As well as reducing our labour supply costs, Central consistently maintains high standards of compliance, ensuring all candidates have the right to work in the UK, hold a level 2 in both Math and English, 2 recent work reference, relevant experience and supply relevant background checks.  We also ensure pre-employment inductions and appropriate pre-employment training for candidates prior to any job placement.

Our service costs and proposed rates are inclusive of the below costs.


We are heavily invested in all the major Job Boards. This ensures our averts are shown on the first page of job listings and gives us an application rate of approx. 2,000 candidates per week and the top 5% (100) are booked into our office for RTW compliance verification and a face-to-face interview.

Inductions / Sickness and absence

Pre-employment inductions are carried out to ensure our clients always have an available pool of candidates who are job ready. This also allows Central to cover any short-term gaps in labour supply due to sickness and absence, either Central candidates on assignment or short-term cover for your own permanent employees.

Drug & alcohol testing (when applicable)

When applicable drug and alcohol testing is also carried out by Central Employment by our certified trusted partners.

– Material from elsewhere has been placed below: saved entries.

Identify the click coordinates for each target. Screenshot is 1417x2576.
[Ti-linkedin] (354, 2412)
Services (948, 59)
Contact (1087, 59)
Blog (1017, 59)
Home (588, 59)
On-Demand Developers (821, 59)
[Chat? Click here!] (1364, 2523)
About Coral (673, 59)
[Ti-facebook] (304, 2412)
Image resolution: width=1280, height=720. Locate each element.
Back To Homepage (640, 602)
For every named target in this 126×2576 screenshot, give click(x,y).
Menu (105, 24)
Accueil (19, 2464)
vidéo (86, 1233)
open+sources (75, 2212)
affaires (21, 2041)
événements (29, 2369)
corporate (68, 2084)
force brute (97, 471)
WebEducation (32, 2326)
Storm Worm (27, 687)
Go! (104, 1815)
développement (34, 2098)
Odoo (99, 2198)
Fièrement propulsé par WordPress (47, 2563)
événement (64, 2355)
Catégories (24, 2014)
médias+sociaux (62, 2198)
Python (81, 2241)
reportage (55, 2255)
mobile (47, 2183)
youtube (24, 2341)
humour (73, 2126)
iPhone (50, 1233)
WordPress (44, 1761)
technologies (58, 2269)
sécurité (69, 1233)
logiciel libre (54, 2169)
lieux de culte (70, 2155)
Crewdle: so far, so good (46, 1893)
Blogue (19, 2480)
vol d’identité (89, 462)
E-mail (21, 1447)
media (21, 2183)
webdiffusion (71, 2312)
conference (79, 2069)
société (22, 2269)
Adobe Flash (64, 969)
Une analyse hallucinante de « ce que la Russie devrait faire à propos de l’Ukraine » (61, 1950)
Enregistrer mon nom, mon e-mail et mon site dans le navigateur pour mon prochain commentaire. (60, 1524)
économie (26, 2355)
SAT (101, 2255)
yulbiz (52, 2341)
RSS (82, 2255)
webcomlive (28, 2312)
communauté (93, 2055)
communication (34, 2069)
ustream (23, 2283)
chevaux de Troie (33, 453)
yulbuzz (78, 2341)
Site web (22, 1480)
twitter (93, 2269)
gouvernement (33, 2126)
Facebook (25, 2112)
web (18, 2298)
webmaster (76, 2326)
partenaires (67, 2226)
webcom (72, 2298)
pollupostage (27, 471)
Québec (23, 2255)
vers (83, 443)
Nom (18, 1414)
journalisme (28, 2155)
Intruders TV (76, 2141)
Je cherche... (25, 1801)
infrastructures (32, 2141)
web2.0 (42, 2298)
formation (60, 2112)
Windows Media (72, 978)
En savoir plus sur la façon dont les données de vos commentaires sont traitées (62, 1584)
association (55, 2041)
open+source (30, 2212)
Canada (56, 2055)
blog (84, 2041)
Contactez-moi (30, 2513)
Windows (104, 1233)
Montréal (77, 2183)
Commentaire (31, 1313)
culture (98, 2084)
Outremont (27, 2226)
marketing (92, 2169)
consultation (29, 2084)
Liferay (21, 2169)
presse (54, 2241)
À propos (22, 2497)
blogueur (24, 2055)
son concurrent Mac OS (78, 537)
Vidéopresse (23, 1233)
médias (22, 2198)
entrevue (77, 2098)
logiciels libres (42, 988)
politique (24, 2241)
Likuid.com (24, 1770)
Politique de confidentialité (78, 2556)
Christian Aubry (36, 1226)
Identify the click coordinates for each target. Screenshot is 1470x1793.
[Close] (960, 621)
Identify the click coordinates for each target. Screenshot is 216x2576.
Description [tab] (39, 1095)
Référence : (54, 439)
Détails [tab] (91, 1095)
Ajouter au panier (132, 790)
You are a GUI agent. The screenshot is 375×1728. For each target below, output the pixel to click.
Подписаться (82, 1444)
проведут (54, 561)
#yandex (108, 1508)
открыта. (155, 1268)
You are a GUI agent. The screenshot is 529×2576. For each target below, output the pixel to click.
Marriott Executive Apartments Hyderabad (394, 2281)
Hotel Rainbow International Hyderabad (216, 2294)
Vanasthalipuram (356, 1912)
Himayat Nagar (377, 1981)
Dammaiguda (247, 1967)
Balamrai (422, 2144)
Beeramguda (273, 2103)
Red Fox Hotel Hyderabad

Replacing unsuitable candidates

Central also replace unsuitable candidates free of charge. This may be due to performance, conduct, time and attendance issues and in the event the candidate does not find the assignment suitable and does not wish to return.

The largest increase in the UK minimum living wage represents a pivotal moment in advancing social and economic equality while posing challenges for businesses to adapt and thrive in a changing landscape. By strategically addressing labour supply costs, leveraging the wage hike to enhance employee engagement, and positioning our company as a market leader through competitive rates, we can navigate the complexities of the evolving labour market and emerge stronger and more resilient than ever before. As we embark on this journey, we want to take the opportunity to create a positive impact on our workforce, our company, and the society at large.

Please check all parity pay rates – Any changes will require immediate action.